今頃には物理学者たちがブラックホールの形成時期や方法を解明してるはずやと思うかもしれませんが、実は10年前に比べて分かっていることの方が少なくなってきているんです。
物理学者たちは以前、ブラックホールには2種類あると考えてました。一つは、大きな恒星が核燃料を使い果たして崩壊する時にできる「恒星質量ブラックホール」で、太陽の質量の数倍程度のものです。もう一つは「超大質量ブラックホール」で、これは宇宙の極めて初期に形成された恒星の崩壊によって種が蒔かれたものです。
これらは他の恒星やガスを飲み込んだり、他のブラックホールと合体したりして成長していきます。中には太陽の10億倍もの質量まで成長するものもあります。これが理論やったんですが、データがそれを否定してきました。
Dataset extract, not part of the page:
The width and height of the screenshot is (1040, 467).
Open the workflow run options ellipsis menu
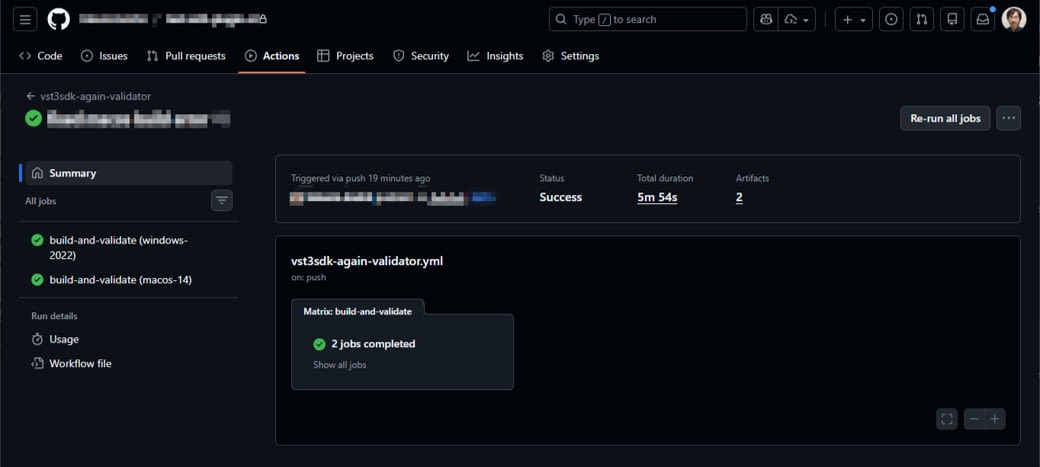(x=1008, y=118)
ブラックホールの合体から検出された重力波によると、恒星質量ブラックホールは予想よりもずっと重く、時には10倍も重いことが分かってきました。
それにコンピューターシミュレーションでは、超大質量ブラックホールが観測されているほどの大きさまで成長するには時間が足りないことが示されています。ジェームズ・ウェッブ宇宙望遠鏡の観測でも、初期宇宙には予想以上に多くの巨大ブラックホールが存在していたことが分かってきました。というわけで、もしかしたら私たちはブラックホールの形成過程をそもそも正しく理解できていないのかもしれません。
自然にブラックホールが形成される条件が確認されているのは、二つの状況だけです。一つは恒星の崩壊。もう一つは、初期宇宙を満たしていた超高温・高密度のプラズマの揺らぎです。塊が多すぎてブラックホールに崩壊するスープを想像してみてください。これがその考え方で、こういったブラックホールはほぼどんなサイズにもなり得るんです。
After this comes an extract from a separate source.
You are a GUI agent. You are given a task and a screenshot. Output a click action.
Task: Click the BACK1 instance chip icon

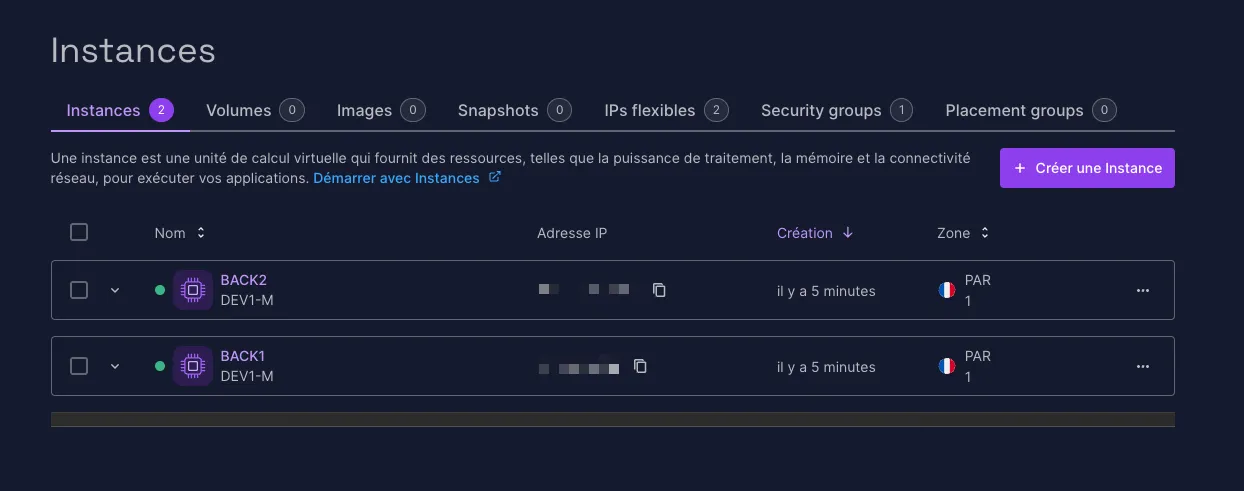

これらは「原始ブラックホール」と呼ばれ、最初の恒星が誕生する前から存在していたことになります。原始ブラックホールはダークマターの候補の一つです。一見すると魅力的なアイデアに思えます。新しい物質を必要としないからです。でも、このアイデアはうまくいきませんでした。
因みに、この動画には理解度をチェックできるクイズが付いています。
問題は、ちょっとしたダークマターがあちこちにあるだけじゃないってことです。ダークマターは宇宙の物質の80%を占めているんです。それだけのブラックホールがあるとすれば、重力以外の観測可能な影響があるはずです。
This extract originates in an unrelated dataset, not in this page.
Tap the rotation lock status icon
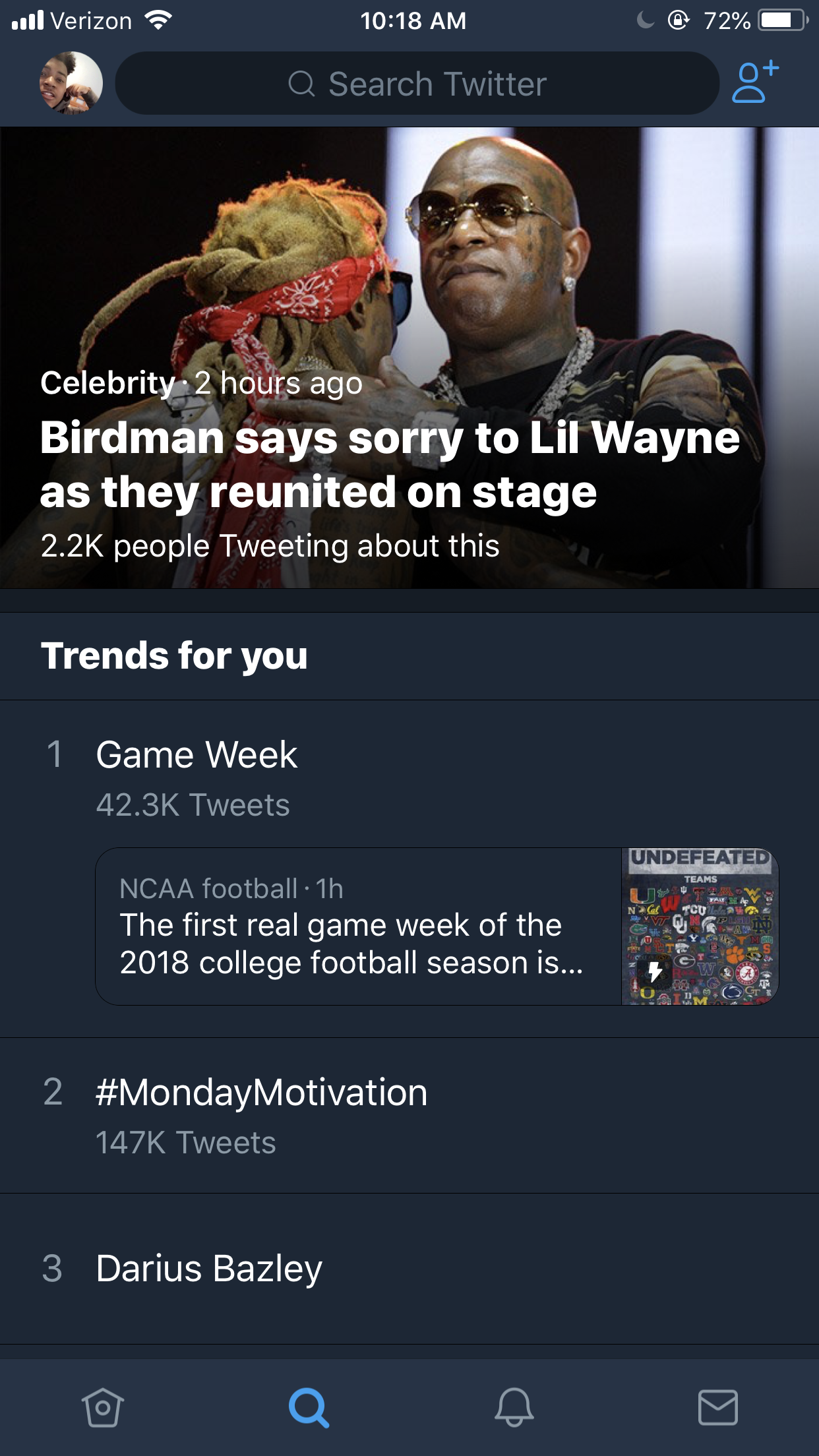coord(679,20)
最初の質量によっては、既に蒸発して光のフラッシュを残しているか、重力レンズ効果を引き起こすか、時々恒星を通り抜けて崩壊させているはずです。でも、そんな現象は一つも観測されていません。これが、原始ブラックホールがダークマターの正体やという考えが人気を集めなかった理由です。
でも、これは原始ブラックホールの存在自体を否定するものではありません。単にダークマターの説明としては適切ではないということだけです。ダークマターのことは忘れましょう。
原始ブラックホールそのものを探すべきじゃないでしょうか?私だけかもしれませんが、実際に自分の脳を通り抜けるブラックホールがあるのかどうか、知りたいと思います。
ここで新しい論文の出番です。著者たちは、小さなブラックホールが小惑星や惑星、あるいはそこに住む人々を通り抜けた場合、どんな結果になるのかを計算しています。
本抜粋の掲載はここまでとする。